These actions will permanently damage American higher education – not simply Harvard or Columbia, which are just the most prominent examples. All American universities are potentially in the firing line.
The New York Times reported last week that a Trump administration taskforce had identified 10 universities for particular attention. They include George Washington University; Johns Hopkins University; New York University; Northwestern; the University of California, Berkeley; the University of California, Los Angeles; the University of Minnesota; and the University of Southern California.
Many measures may be blocked in the courts; indeed, a judge has already prevented him from blocking Harvard’s enrolment of international students. Regardless, the measures have created so much uncertainty that no international student can feel good about studying in the US. Who would want to bet their future education on the chance that American courts will restrain Trump? And even if a Democrat wins the White House in 2028, any student considering a multiyear degree in the US will have to factor in the possibility of a future republican victory.
To be sure, universities made themselves vulnerable to attack. By cracking down on pro-Palestinian protests in 2024, many gave Trump an entering wedge. Now “fighting anti-Semitism” is the flimsy pretext of his current assault.
Private universities, in particular, are elitist institutions. The annual cost of a Harvard bachelor’s degree is just over $90,000 for next year, though many students – including international students – benefit from need-based financial aid. Because most US universities, including public ones, depend on private gifts to balance their books, they focus on pleasing big donors. They kowtow not just to the rich, but to the ultra-rich.
Trump retains a lot of political support for anti-elitist attacks on academia among voters without third-level education who have trended republican. The Maga movement loves hierarchies based on wealth, nationality, race, and gender. But it hates the kind of hierarchies that US universities supply: ones based on merit and thereby more open to women and people of colour.

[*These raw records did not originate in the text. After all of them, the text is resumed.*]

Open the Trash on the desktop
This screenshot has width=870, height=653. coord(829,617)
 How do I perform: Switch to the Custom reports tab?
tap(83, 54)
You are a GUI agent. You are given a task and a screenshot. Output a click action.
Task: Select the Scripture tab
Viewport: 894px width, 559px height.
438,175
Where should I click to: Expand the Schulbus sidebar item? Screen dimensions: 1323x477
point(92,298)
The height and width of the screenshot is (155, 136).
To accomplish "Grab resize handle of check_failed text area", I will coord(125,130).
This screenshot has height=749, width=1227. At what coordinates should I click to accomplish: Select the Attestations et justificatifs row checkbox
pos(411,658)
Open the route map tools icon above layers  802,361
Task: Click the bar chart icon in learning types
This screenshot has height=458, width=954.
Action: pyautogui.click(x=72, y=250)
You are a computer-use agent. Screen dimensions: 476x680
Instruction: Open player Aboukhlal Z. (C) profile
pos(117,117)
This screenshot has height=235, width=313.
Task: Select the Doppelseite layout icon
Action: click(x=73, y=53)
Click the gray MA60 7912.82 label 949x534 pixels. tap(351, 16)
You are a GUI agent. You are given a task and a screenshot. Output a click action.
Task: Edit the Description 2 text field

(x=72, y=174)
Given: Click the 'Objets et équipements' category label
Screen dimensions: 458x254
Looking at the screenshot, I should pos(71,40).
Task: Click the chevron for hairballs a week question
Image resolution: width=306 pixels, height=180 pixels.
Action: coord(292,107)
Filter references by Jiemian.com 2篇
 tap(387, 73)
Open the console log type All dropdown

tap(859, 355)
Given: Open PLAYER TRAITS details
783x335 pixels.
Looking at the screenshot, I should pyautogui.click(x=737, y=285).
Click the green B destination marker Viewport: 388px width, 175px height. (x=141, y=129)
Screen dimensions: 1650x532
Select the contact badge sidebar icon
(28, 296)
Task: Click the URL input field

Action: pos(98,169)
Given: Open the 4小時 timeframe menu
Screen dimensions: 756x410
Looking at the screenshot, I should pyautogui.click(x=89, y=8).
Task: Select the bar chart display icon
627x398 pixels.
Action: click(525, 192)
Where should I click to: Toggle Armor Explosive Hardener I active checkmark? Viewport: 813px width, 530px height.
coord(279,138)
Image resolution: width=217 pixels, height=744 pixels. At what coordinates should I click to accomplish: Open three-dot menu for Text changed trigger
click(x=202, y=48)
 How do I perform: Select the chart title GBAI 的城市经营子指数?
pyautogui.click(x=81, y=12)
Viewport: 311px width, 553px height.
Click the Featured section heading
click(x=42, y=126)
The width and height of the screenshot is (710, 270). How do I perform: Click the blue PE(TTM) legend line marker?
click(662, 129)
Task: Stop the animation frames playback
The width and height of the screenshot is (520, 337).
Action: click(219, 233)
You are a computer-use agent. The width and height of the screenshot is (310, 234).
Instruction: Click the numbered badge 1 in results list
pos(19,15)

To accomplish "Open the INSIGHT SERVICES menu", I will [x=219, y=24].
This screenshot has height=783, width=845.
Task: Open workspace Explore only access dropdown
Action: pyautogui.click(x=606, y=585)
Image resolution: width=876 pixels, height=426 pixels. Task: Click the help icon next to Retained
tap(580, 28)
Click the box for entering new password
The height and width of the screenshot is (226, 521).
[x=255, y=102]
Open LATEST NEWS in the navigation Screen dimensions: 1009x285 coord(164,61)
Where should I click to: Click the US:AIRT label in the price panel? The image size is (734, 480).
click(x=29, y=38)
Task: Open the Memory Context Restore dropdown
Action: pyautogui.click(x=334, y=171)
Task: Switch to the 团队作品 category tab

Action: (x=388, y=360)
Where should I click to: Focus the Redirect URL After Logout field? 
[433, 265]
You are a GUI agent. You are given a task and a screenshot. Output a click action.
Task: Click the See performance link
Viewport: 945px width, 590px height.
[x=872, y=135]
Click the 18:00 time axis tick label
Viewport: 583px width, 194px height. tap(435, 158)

Trump’s arch nemesis, Barack Obama, demonstrates how a black man could rise to the presidency through academic institutions: Columbia, Harvard Law, and a professorship at the University of Chicago.
As imperfect as US universities are, they remain vital institutions of free speech, which is precisely why Trump is attacking them. His attacks have had a chilling effect on college campuses. Some, such as Columbia, have been internally riven over how to respond. Academics and students are demoralised. Many are fighting back, but they are forced to redirect their energy away from studying, teaching, and researching. Three leading scholars of fascism – Marci Shore, Jason Stanley and Timothy Snyder – made headlines by leaving Yale for the University of Toronto. Needless to say, it is a disturbing sign for American democracy when those who know the most about fascism’s rise start to flee.
Destroying higher education is a strange way of making America great again.
US universities have been not just engines of economic growth, they have been tremendous sources of soft power. According to one count, more than 50 current world leaders were educated in the US. Like other aspects of Trump’s radical agenda such as his imposition of tariffs, his attack on universities in the name of America First is rapidly accelerating the decline of his country’s geopolitical power.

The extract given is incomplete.